The Henckel Twin Pure is Completely stainless steel, very ergonomic, feels great in hand, garlic comes out easily, and relatively easy to clean.
$10 cheaper than the Kuhn Rikon Epicurean, and no issue of jamming fingers like the Kuhn.
Oxo, good price, but water seeps in the handle.
Zyliss, not stainless steel. Chrome corrodes.
models with lots of plastic is just not the same.
Have used this quite a few times so far. Its very sturdy, and presses garlic with ease. Only the thinnest layer of skin is left to clean out. Well worth the little extra money this costs knowing it is 18/10 stainless, will never rust, and has no coating to chip off.
I was looking for a "super duty" garlic press to supplement my old, "made in Switzerland" Zyliss aluminum model, which has performed admirably for me for many years without fail. However, sometimes I'm in a hurry when cooking and often when I go to reach for my Zyliss, I find it's sitting in the sink under some dirty dishes forcing me to take a precious few seconds to clean it.
So after many years of being a "one garlic press chef", I thought I'd get a second one and splurge on a stainless steel, high-capacity model. After reading through dozens of reviews for the Oxo, Kuhn, Rosle, WMF, etc., I decided to get this Henckels due to it's great reviews (although there were only 6 when I purchased this in January, 2012) and the fact I own several of the company's 4 Star German-made flagship knives, which I love. However, this press has some issues, mostly due to poor design, and is going back to Amazon a first for me, as I have never returned anything that I have purchased from them.
First off, I was disappointed to find the press was made in China. Not in itself necessarily a bad thing, but for a $30 press I would have expected a German-made unit, and I don't think that is mentioned anywhere in the description.
Second, and the worst thing, there is a seam on both edges of the sieve hopper where it is folded up to form the back side; the garlic skin and pulp will wedge into these crevices and are impossible to remove with your finger, so you are forced to use one of your good knives to clean out the residue a very poor design and a good way to damage the edge of your fine knife if you use it for this purpose.

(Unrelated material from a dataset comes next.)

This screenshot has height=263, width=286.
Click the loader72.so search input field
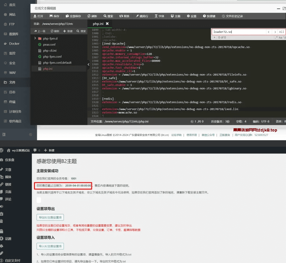(x=238, y=32)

You could try a toothpick, but it would probably break off the tip in the crevice and then you'd have to remove that, too.
Third, the item is stainless steel which is nice but it is stamped metal, not machined, so it has a cheap feel to it. (The sieve is particularly thin metal.) The top handle is rounded and comfortable, but the stamped design of the bottom handle and other parts gives it dull edges that are not at all pleasant to the touch.
Fourth, the design gives it many parts, grooves, and surfaces that can collect food and debris, making it time-consuming and hard to clean.
Overall, I am very disappointed in this "designed in Germany" Henckels product and would have expected much better from them. Evidently this "innovative, highly functional design by Matteo Thun" was never actually used by him.
Save yourself some money and get a simpler but well manufactured press from another company.
This garlic press gets the job done it does kind of "juice" the garlic in that it squeezes the moisture out of it (and sometimes on me rather than into the pan/pot if I'm not aiming it carefully) but it also doesn't leave any unpressed garlic in the chamber so overall I am happy with it! It also cleans up well and can be put in the dishwasher.
We were looking for a top-notch replacement for our old Michael Graves press (from Target), which worked great for about 8 years, but the hinge finally broke. We love garlic, so having a good press is well worth it in our house. We purchased this one from Amazon about three months ago and have used it perhaps three dozen times.
1. It crushes garlic.
1. The garlic press is actually made of fairly lightweight metal with no coating or texture on the surface. When your hands are wet (as they often are when you're cooking, or when peeling/rinsing garlic cloves) it's harder to get a good grip on the handles.
2. The lightweight metal also means that there is greater hand strength required to actually crush the garlic. The best presses I've ever used have heavy, solid cast metal anvils and baskets that reduce the effort required because of the weight of the frame of the thing.
3. The basket "swivels" upward around the hinge. It is not fixed to the lower handle; it does not press in place or have a latch or anything. Every time you press a clove then lift the upper handle to load another one or scrape out what's left, the basket sticks to the anvil.
4. This is truly the most baffling: The basket is not a single piece. It's a piece of metal sheeting folded up on all four sides, like assembling a flat cardboard box. The sides are not welded or otherwise joined along the four edges. So, there is a small gap around all four edges of the basket, around 0.5mm, which do flex a bit wider when pressing garlic. This means that garlic gets stuck in these gaps, the worse so because it gets stuck when there's pressure in the basket and the edges are flexed outward ever so slightly, then return to their typical gap when you open the thing and attempt to wash it. No amount of soaking, dishwashing, picking at it with a knife, etc., gets the garlic out of these small gaps. So you just kind of... live with it. Put it back in your drawer with garlic stuck in the edges.
The 1 star rating may be harsh, but there is a reality to things here. You can pick up a competently-designed press at Target or even Walmart, for $15 or less, that addresses ALL issues with this press. These are actually some pretty serious and silly design flaws given the purpose of the thing; doubly so at its premium price point. I'm not entirely certain whether the other reviewers received a different, revised version of the thing, haven't thought about these issues completely, or just haven't had the pleasure of using an excellent press, but in any case, take it from a family of garlic lovers: this press is NOT RECOMMENDED. You have lots of options at or below this price point. We will be purchasing another kind.
My wife insists (and I agree) that a cheap "OXO" brand press we purchased from Target to tide us over until we found a good one, although certainly not an excellent press, is better than this one. We're switching back to the cheap-o until the next one arrives.